─── Dataset excerpts

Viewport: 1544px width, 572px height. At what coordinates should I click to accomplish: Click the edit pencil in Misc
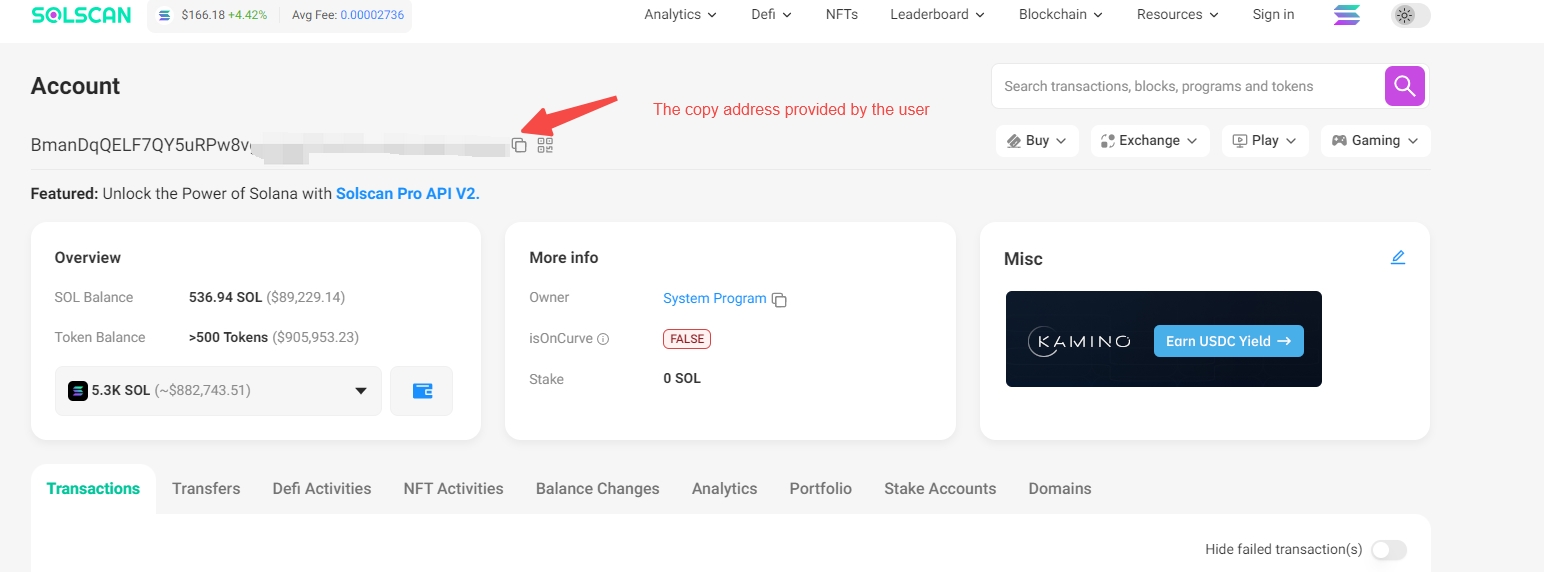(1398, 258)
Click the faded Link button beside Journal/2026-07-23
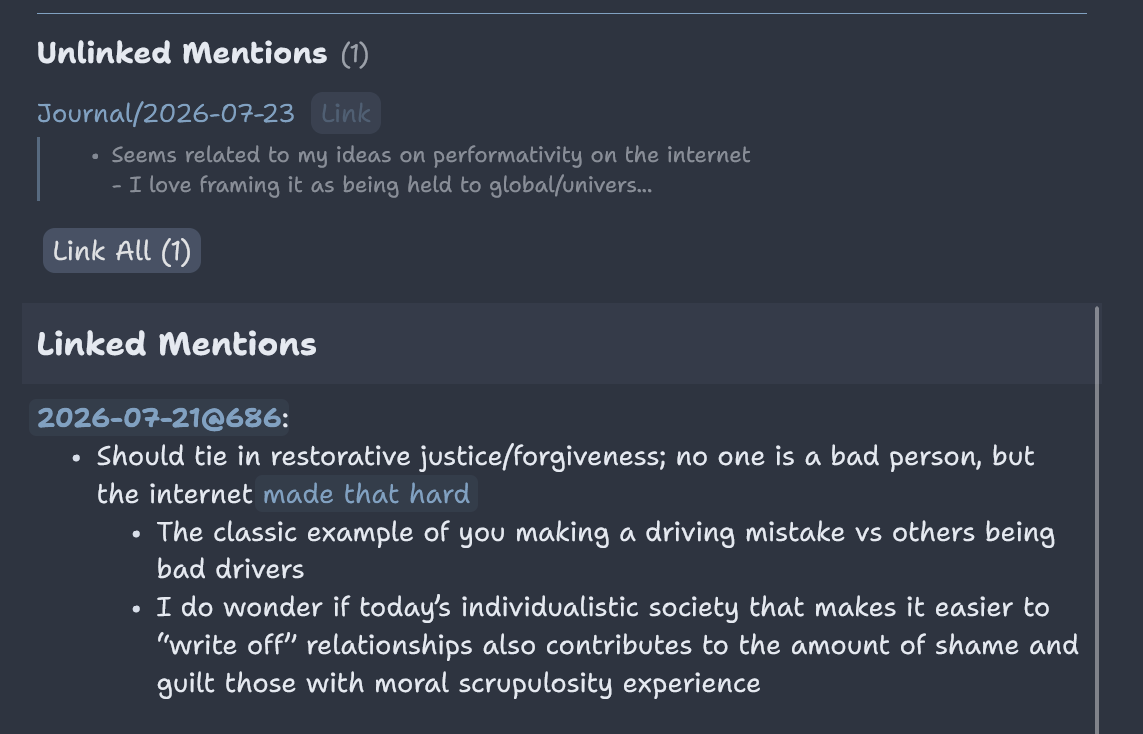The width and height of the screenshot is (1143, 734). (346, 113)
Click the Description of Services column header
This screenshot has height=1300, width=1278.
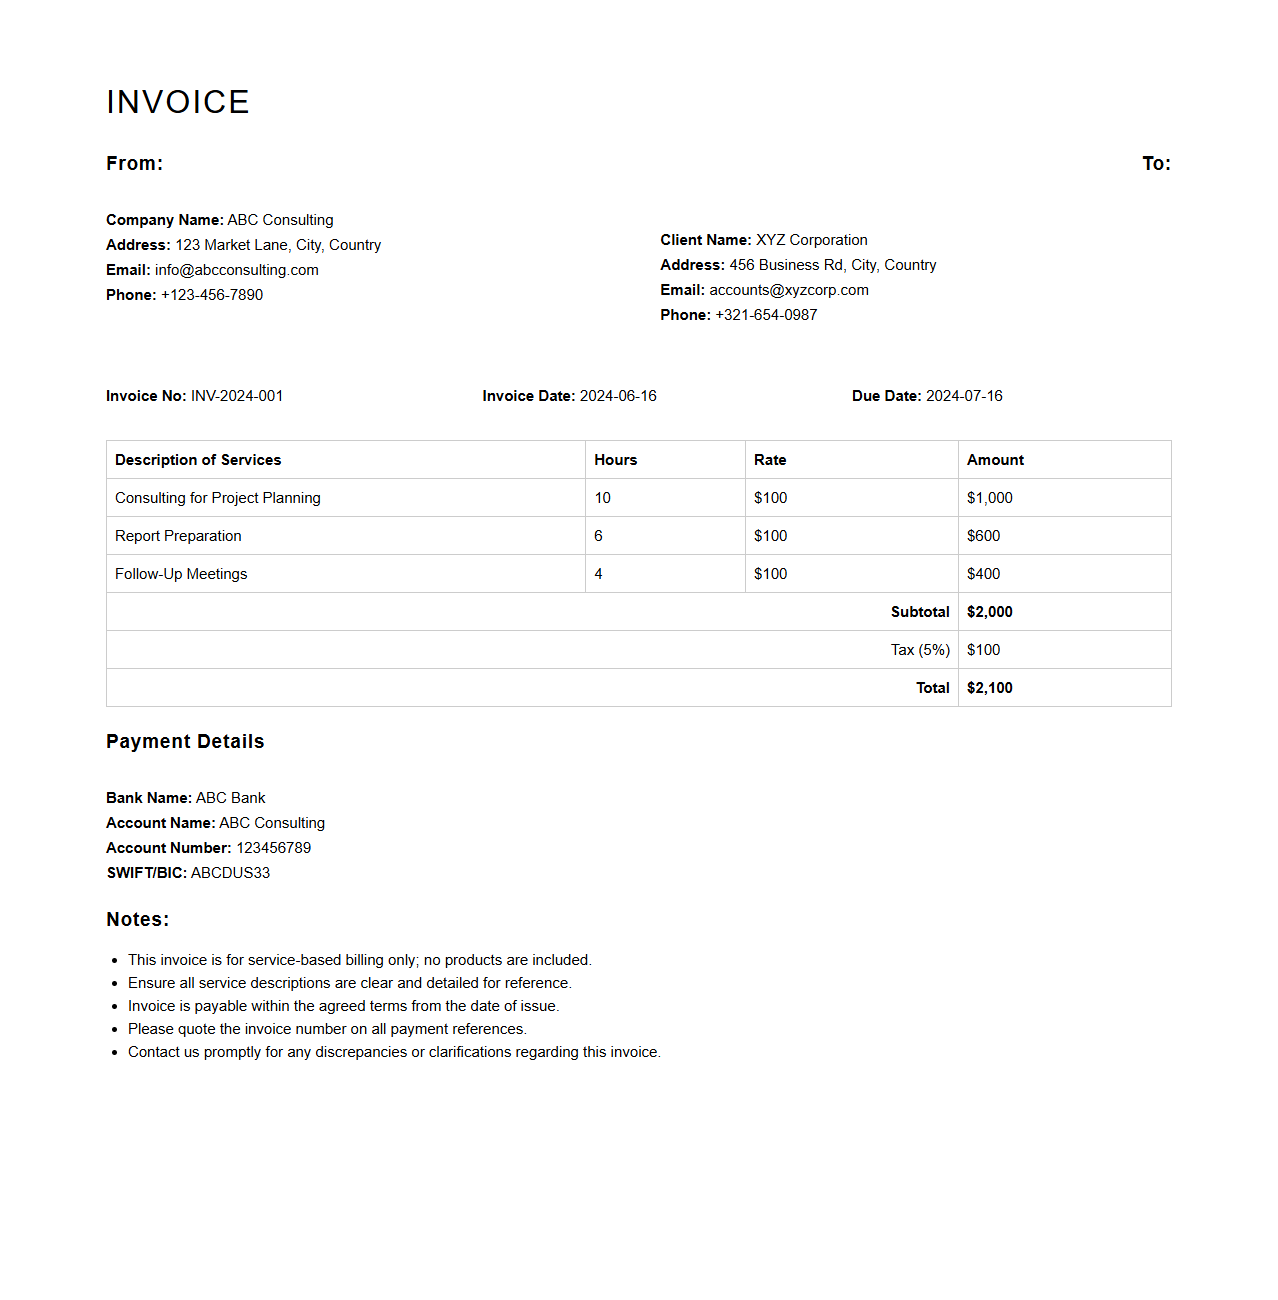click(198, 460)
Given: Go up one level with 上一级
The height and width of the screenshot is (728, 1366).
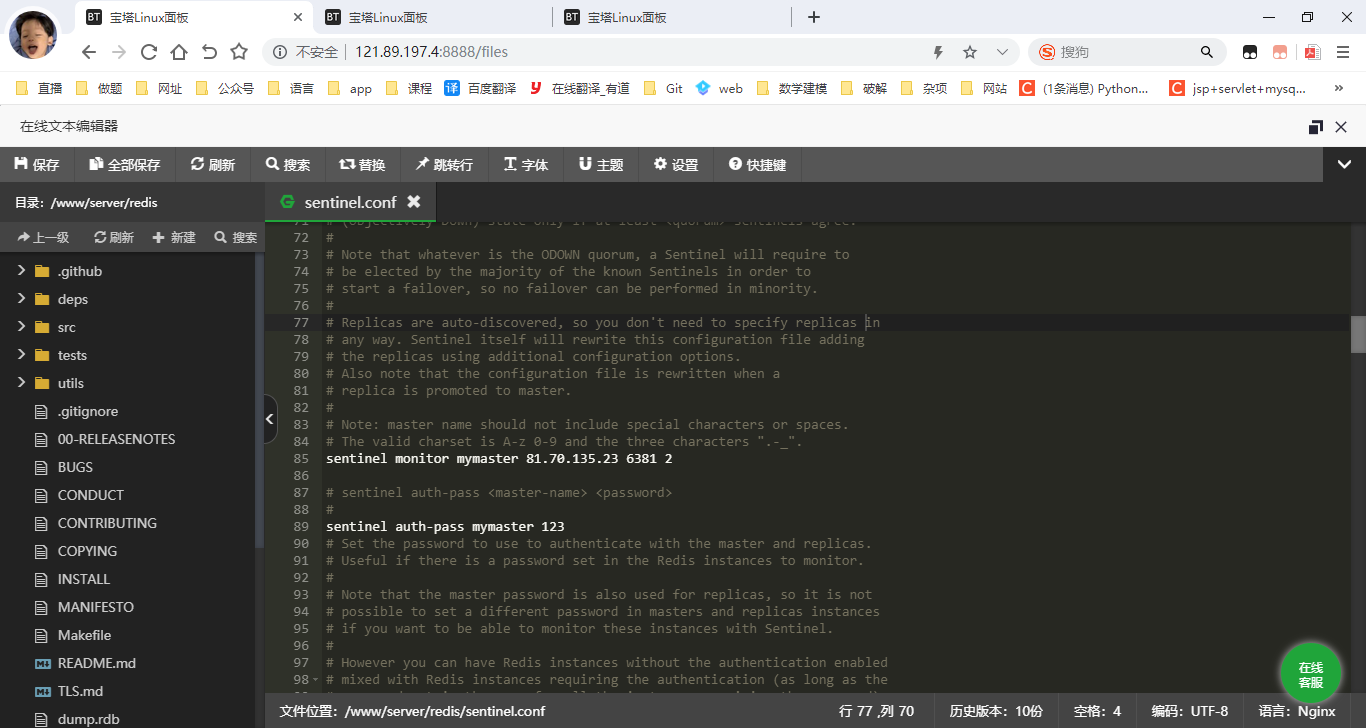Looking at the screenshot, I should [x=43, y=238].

──────

A word-for-word repeat of the lines from the line with "Click the faded" to the last line of the data, both ends included and pictures left out, is all that should appear.

Click the faded Link button beside Journal/2026-07-23
The width and height of the screenshot is (1143, 734). (346, 113)
Click the Description of Services column header
This screenshot has height=1300, width=1278.
click(198, 460)
Given: Go up one level with 上一级
The height and width of the screenshot is (728, 1366).
Looking at the screenshot, I should [x=43, y=238].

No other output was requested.